Landespreis für Denkmalpflege 2026: Diese Preisträger werden in Sachsen-Anhalt geehrt
Finn HerrmannLandespreis für Denkmalpflege 2026: Diese Preisträger werden in Sachsen-Anhalt geehrt
Die Preisträger des Landespreises für Denkmalpflege 2026 sind von Rainer Robra, Staatsminister und Minister für Kultur, bekannt gegeben worden. Dieser renommierte Preis ist die höchste Auszeichnung für Denkmalschutz in Sachsen-Anhalt und würdigt herausragendes Engagement beim Erhalt der architektonischen, künstlerischen und archäologischen Schätze der Region.
Die alle zwei Jahre verliehene Ehrung zeichnet sowohl Einzelpersonen als auch Gruppen für ihre außergewöhnlichen Leistungen aus. Zu den diesjährigen Preisträgern gehört Gerhard Christ aus Aschersleben, dessen jahrzehntelanges ehrenamtliches Wirken in der archäologischen Denkmalpflege und seine Forschungen zur Stadtgeschichte die Jury überzeugten.

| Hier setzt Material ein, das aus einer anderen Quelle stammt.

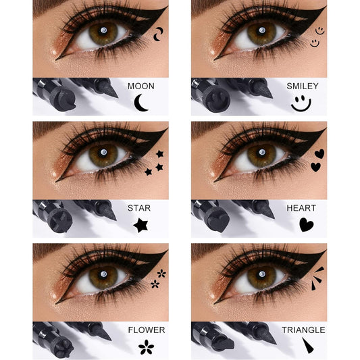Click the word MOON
pyautogui.click(x=140, y=86)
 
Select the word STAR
pyautogui.click(x=139, y=208)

Auch Guido Schwarzendahl aus Halle (Saale) wurde gewürdigt. Seine unermüdlichen Bemühungen um den Erhalt und die Restaurierung der Architektur von Halle-Neustadt fanden besondere Anerkennung. Der Verein Walbecker Geschichte und Heimatpflege e.V. erhielt den Gruppenpreis für die Sanierung des ehemaligen DDR-Beobachtungsturms bei Walbeck.

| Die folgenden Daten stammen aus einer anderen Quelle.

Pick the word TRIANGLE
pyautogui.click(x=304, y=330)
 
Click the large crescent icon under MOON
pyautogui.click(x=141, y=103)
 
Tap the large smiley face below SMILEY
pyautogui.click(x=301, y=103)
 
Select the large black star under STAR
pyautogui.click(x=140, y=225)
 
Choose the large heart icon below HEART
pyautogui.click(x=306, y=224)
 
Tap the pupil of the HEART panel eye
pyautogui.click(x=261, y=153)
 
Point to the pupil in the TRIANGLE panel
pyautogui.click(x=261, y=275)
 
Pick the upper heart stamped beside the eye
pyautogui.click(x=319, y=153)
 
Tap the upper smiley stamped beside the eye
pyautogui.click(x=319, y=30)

Die feierliche Verleihung findet am 21. April in der Staatskanzlei und im Kulturministerium statt. Die Einzelpreisträger erhalten jeweils 2.500 Euro, der Gruppenpreis ist mit 7.500 Euro dotiert.
Der Landespreis für Denkmalpflege 2026 unterstreicht die Verdienste all jener, die sich für den Schutz des kulturellen Erbes Sachsen-Anhalts einsetzen. Die prämierten Projekte reichen von archäologischen Forschungen bis zur baulichen Restaurierung und sichern so diese Zeugnisse für kommende Generationen. Bei der Zeremonie im April werden ihre Leistungen offiziell gewürdigt.